China’s Exports Haven’t Grown This Fast in 18 Months
China’s foreign trade continued to recover from the Covid-19 pandemic in September, with exports expanding at the quickest clip in 18 months and imports returning to growth at their fastest pace so far this year, boosted by a global economic rebound and robust domestic demand.
Goods exports grew 9.9% year-on-year in dollar terms to $239.8 billion last month, up from 9.5% growth in August, marking the fastest expansion since March 2019, according to data (link in Chinese) from the General Administration of Customs released Tuesday. The reading was slightly lower than the median forecast for a 10% rise in a Caixin survey (link in Chinese) of economists.
The performance was mainly driven by shipments of products related to the Covid-19 pandemic, including medical supplies and products for working from home such as laptops and home appliances, as well as China’s relatively rapid resumption of domestic production, multiple economists said.
In the January-September period, exports of medical devices jumped in value by 44.3% (link in Chinese) year-on-year, slightly down from a 46.1% rise (link in Chinese) in the first eight months. During the same period, exports of textiles, including face masks, rose 33.7% year-on-year in value, close to 33.4% growth in the January-August period.
Meanwhile, excluding pandemic-related exports, global demand showed signs of continued recovery, economists at HSBC Global Research wrote in a note.
“The big picture is that outbound shipments remain strong, with easing demand for COVID-19 related goods such as face masks being mostly offset by a recovery in broader demand for Chinese-made consumer goods,” economists at research firm Capital Economics Ltd. said in a note.
While noting renewed virus outbreaks in other countries will be a challenge, Louis Kuijs, an economist at Oxford Economics Ltd., expected the uptrend in Chinese exports to continue due to shipments of products benefiting from virus-related demand.
Official data show that China’s imports surged 13.2% year-on-year to $202.8 billion in September, reversing a 2.1% decline the previous month and marking the highest growth since December. The reading beat the Caixin survey’s median forecast of 0.7% growth.
The sharp rebound in imports was driven by continued recovery of domestic demand, several economists said, with pent-up construction activities back on track in September after devastating floods.

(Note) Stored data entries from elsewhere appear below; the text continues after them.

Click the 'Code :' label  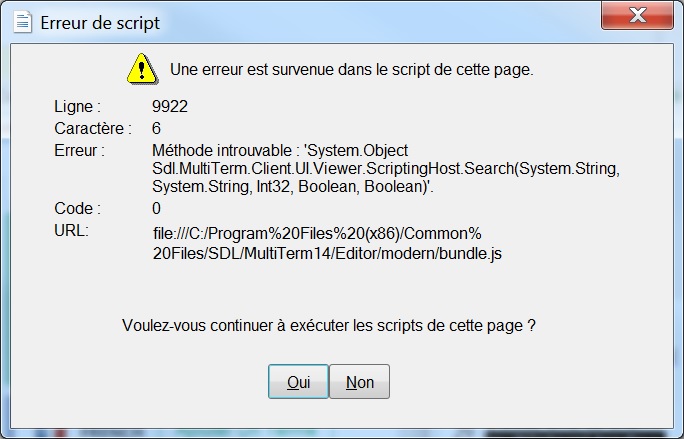(77, 208)
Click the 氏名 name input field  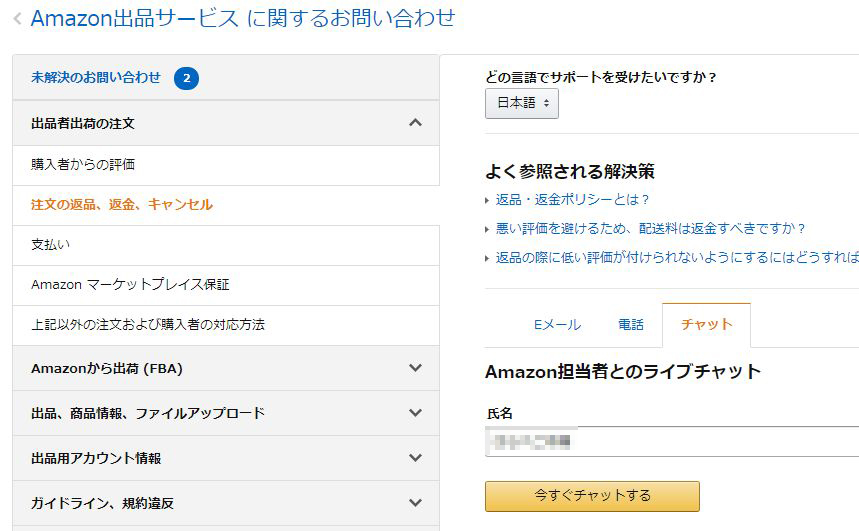point(672,441)
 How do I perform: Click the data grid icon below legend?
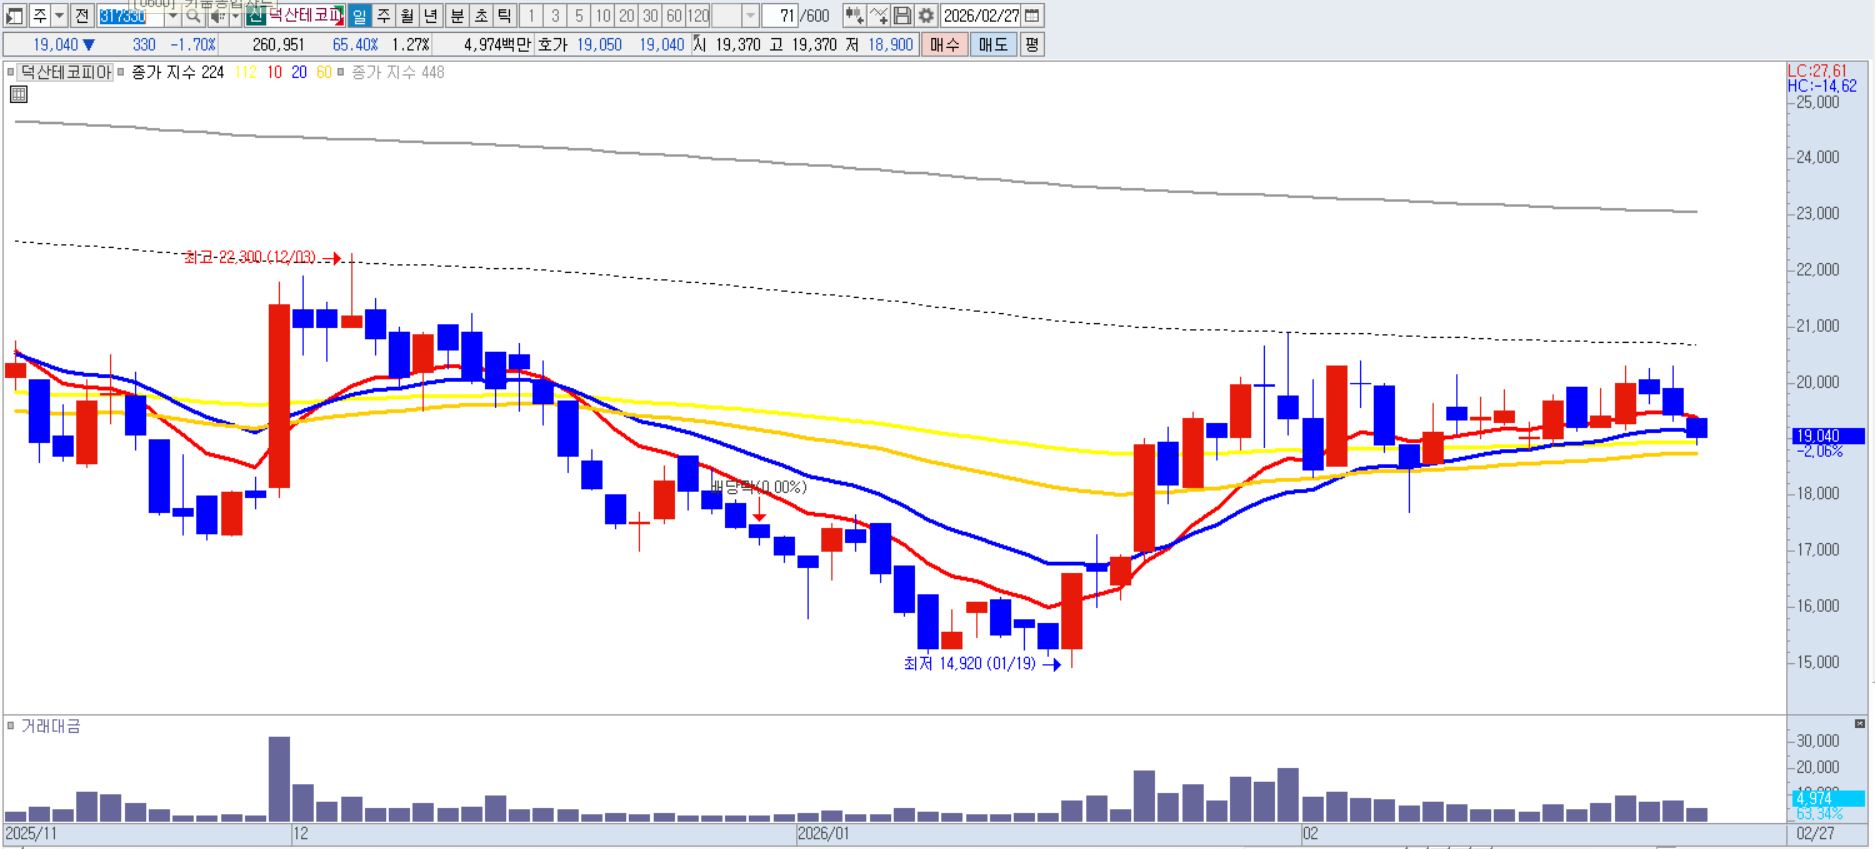click(x=18, y=95)
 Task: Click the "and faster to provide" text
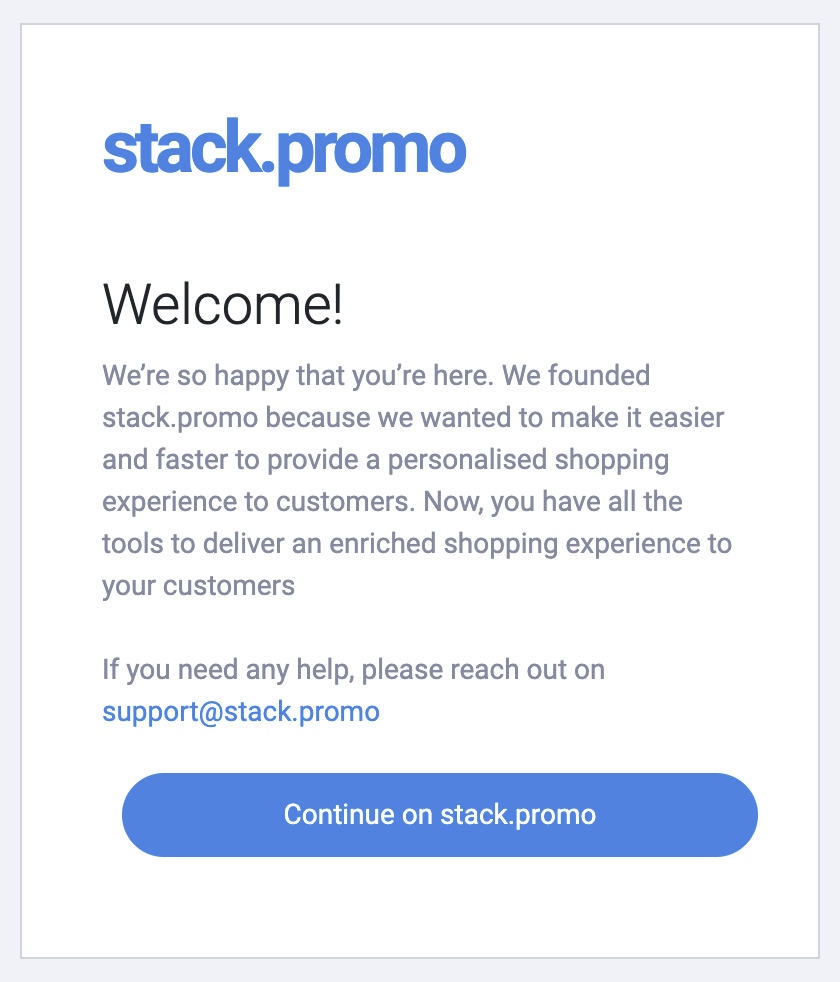coord(241,460)
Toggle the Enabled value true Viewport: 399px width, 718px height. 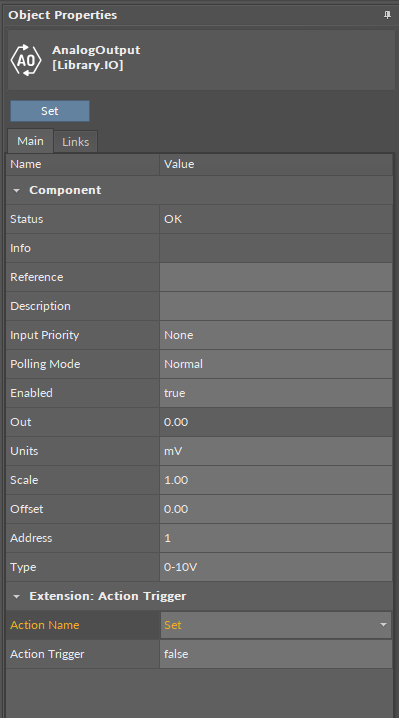tap(276, 393)
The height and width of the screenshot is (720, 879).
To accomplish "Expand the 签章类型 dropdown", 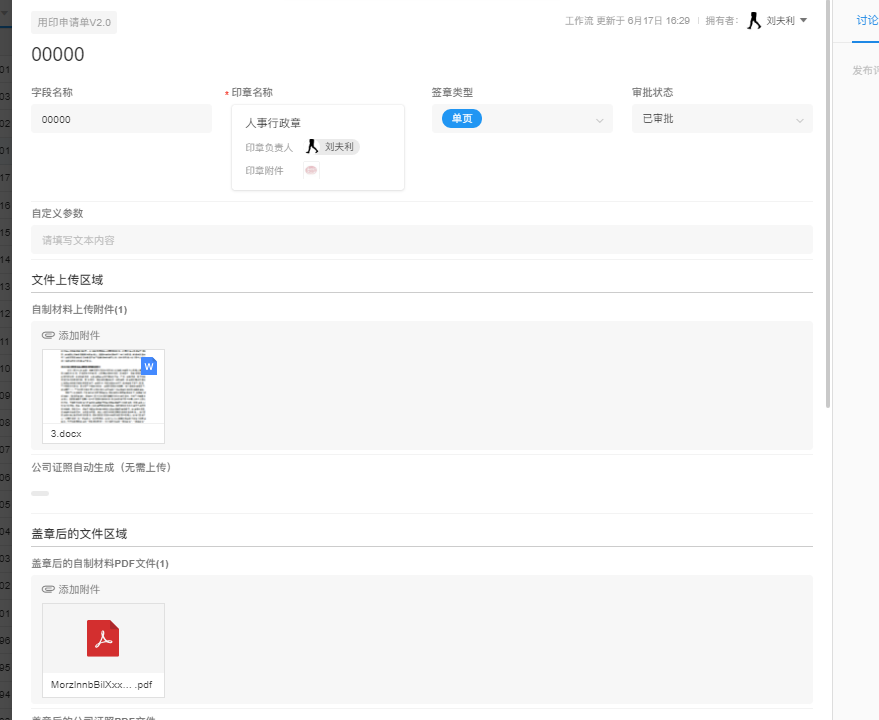I will (600, 118).
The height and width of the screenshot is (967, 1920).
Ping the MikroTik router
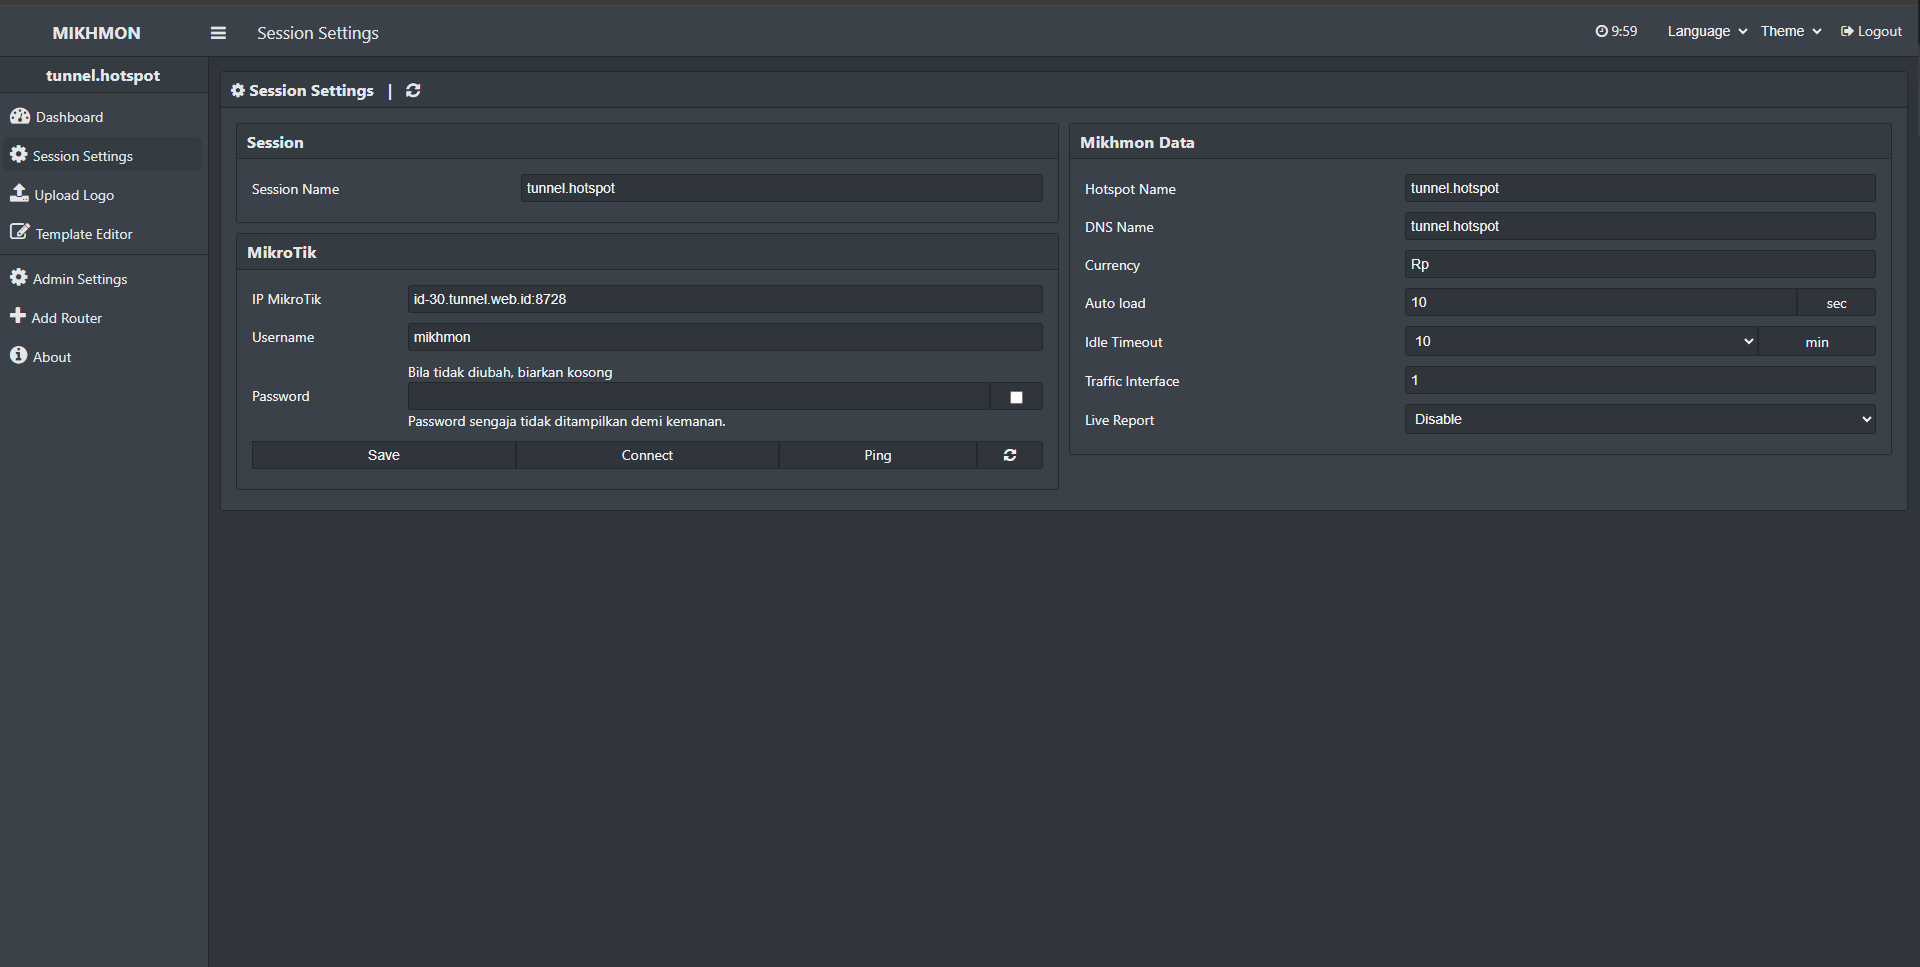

China’s trade with major partners saw improvements last month. Exports to the U.S. dropped 0.8% year-on-year (link in Chinese) in the first nine months, milder than a 3.6% fall (link in Chinese) in the January-to-August period.
Imports from the U.S. increased 0.2% year-on-year in the first three quarters, easing from a 2.9% decline in the first eight months, as China worked toward meeting its phase-one trade deal commitments in which it promised to increase its purchases of U.S. goods and services.